04, Aug 2023 / 2 min read/ By Livenow Africa

The Kenyan government has introduced a two per cent penalty for employers who fail to remit the Affordable Housing Levy (AHL) following the lifting of conservatory orders against the implementation of the Finance Act 2023 by the Court of Appeal.

In a notice published on Friday, August 4, the Kenya Revenue Authority (KRA) clarified that employers are obligated to remit the 1.5 per cent Housing Levy deduction by the ninth of every month. Additionally, employers are required to pay their 1.5 per cent contributions within the same period, totaling 3 per cent.

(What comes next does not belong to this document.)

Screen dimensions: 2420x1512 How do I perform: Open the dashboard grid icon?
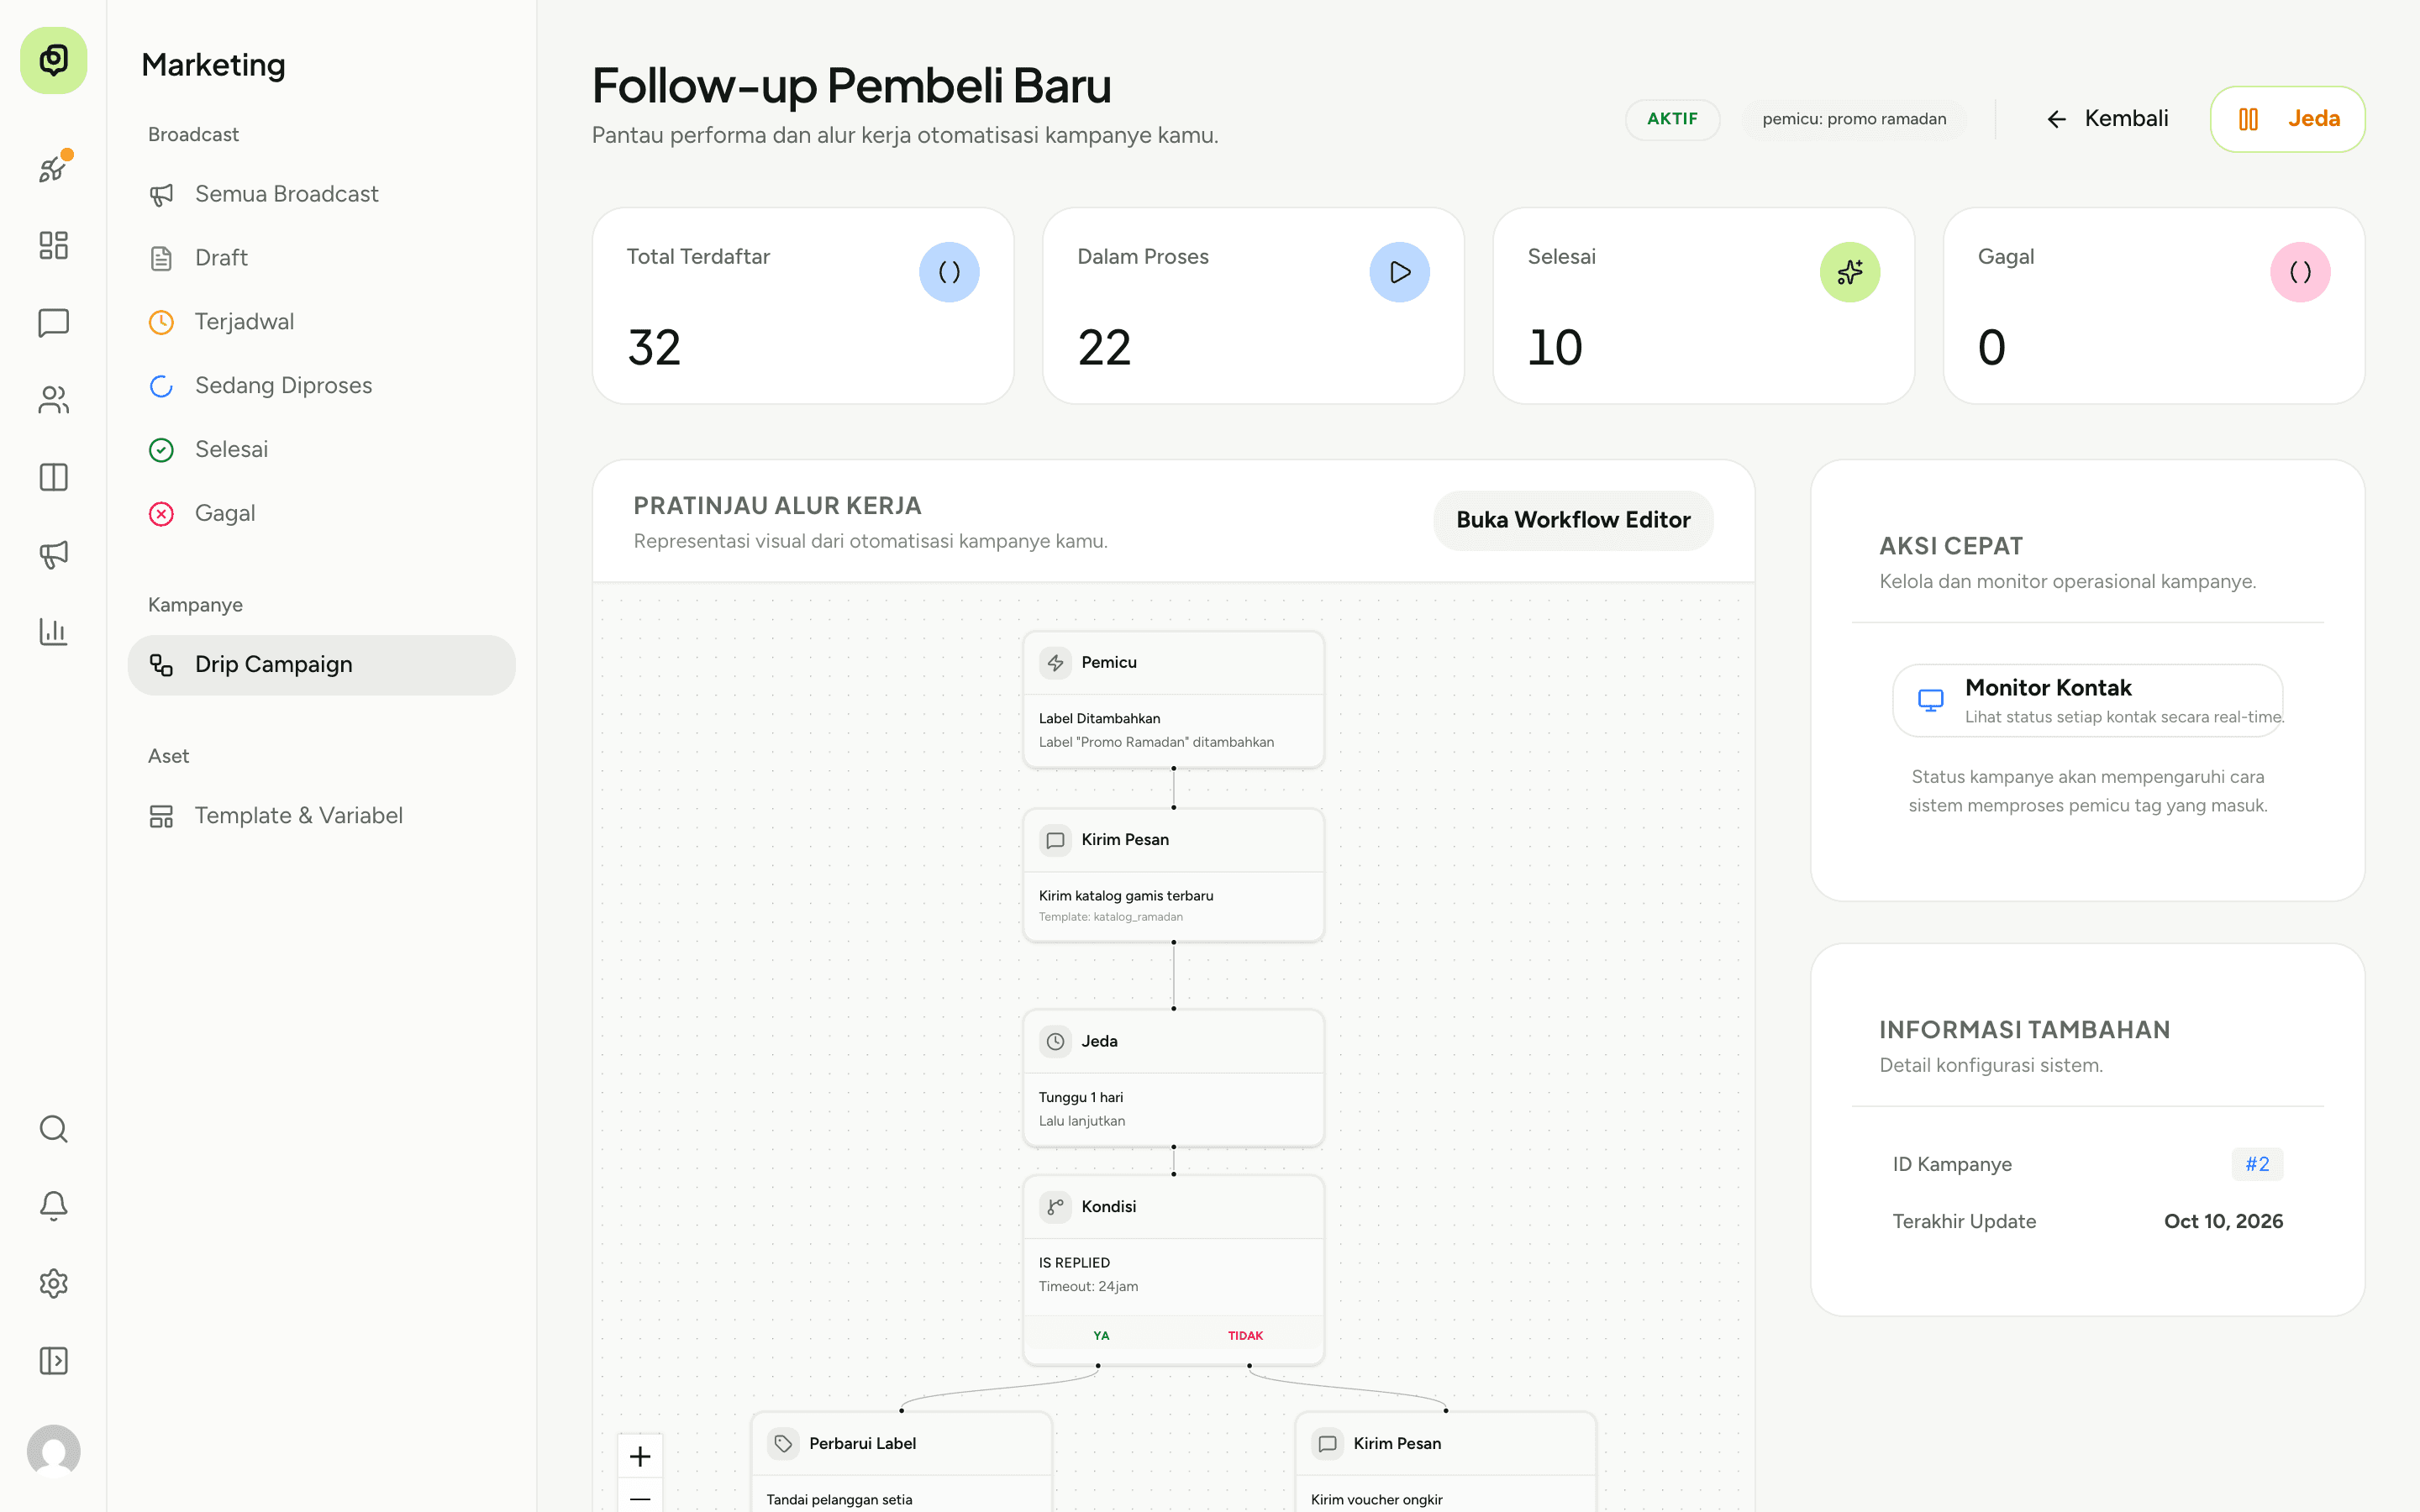pyautogui.click(x=53, y=245)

As a result of the backdated AHL implementation, employers are expected to remit deductions for both July and August 2023 by September 9. Failure to comply will result in a two per cent penalty on the unpaid funds each month.

For example, if an employer fails to remit Ksh200,000 in total for the two months' contributions, they will be liable for a penalty of Ksh4,000.

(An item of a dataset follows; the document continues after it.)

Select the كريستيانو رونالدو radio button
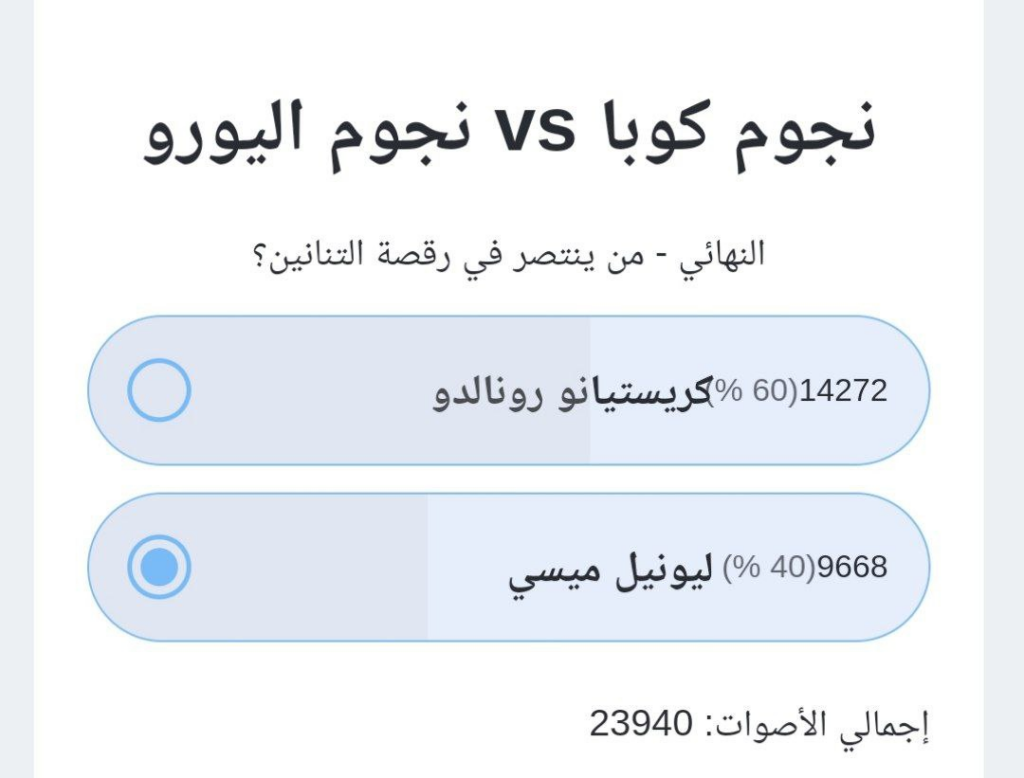1024x778 pixels. tap(159, 390)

Monthly AHL deductions are to be remitted to the government through KRA agent banks or mobile money platforms. Employers are also required to declare the AHL under sheet "M" of the PAYE return on iTax and generate a payment slip under the tax head agency revenue.

The Ministry of Lands and Housing had backdated the Housing Fund, resulting in employees facing additional deductions from their August salaries. For instance, a Kenyan earning Ksh20,000 was initially expected to pay Ksh300, but with the backdating, Ksh600 will be deducted from the August pay.

Moreover, other elements of the Finance Act, including increased PAYE rates for those earning above Ksh500,000, were also backdated. Those earning between Ksh500,000 and Ksh800,000 will pay 32.5 per cent of their salary for PAYE, while those earning above Ksh800,000 will pay 35 per cent.

However, the Law Society of Kenya (LSK) has filed an appeal against the Finance Act 2023 at the Court of Appeal, seeking to block the government from implementing the new taxes. LSK argues that the new taxes are unconstitutional and impose further financial burdens on Kenyans already grappling with a high cost of living. The outcome of the appeal remains to be seen as the government seeks to enforce the backdated taxes and levy penalties on non-compliant employers.